IIS not recognizing cookie when linked via Word File

Question

We are running IIS 7 and session cookies, but because we have links in external Word documents that we want to be "secure" - (ie people need to be logged in to view them), we set up some code to create a persistent cookie once a user logs in and to check that before serving the linked content. This works fine for:

1) when copying the link url and pasting it directly into the browser. 2) when doing this on our local web server that comes with Visual Studio 8 (not IIS Express)

But when clicking on a link in the Word document that points to a file on the server itself, the site fails to find the cookie and so redirects to the login page (even when the user has just logged in (and thus just set that cookie - and I can see that cookie in a cookie management tool with an experiration date-time that's 20 minutes out).

Is there some kind of server setting we are missing, or is there some funkiness when opening a url from an external file that prevents a cookie from being read? That seems wrong because we can do it fine when the server is local and accessing the localhost domain, but who knows!

Any help would be appreciated, thanks!

Answer 1

Well, I haven't found any setting, and we're talking to our hosting company to see if they know of anything that could be blocking the cookie from being read.

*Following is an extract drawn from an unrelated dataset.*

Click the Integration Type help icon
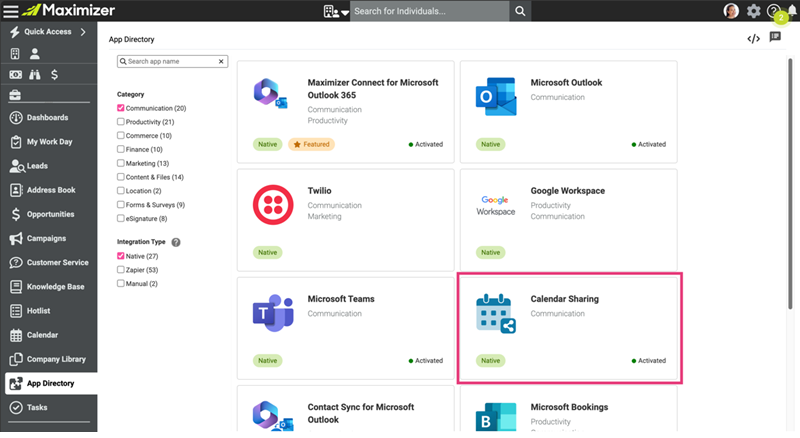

However, I thought of a workaround that seems to work. Basically the workaround is to instead of linking to the aspx page that does the cookie check and then redirects, to instead have the link go to an intermediary html page. That page has JS that parses the url for the file parameter of the link and redirects the user to the aspx redirect page, passing on that parameter. When doing it this way, for whatever reason, the cookie is read properly and the file is served.

I'm still unclear whether this is some security quirk in IE, or a server setting, but at least this workaround seems to get the job done!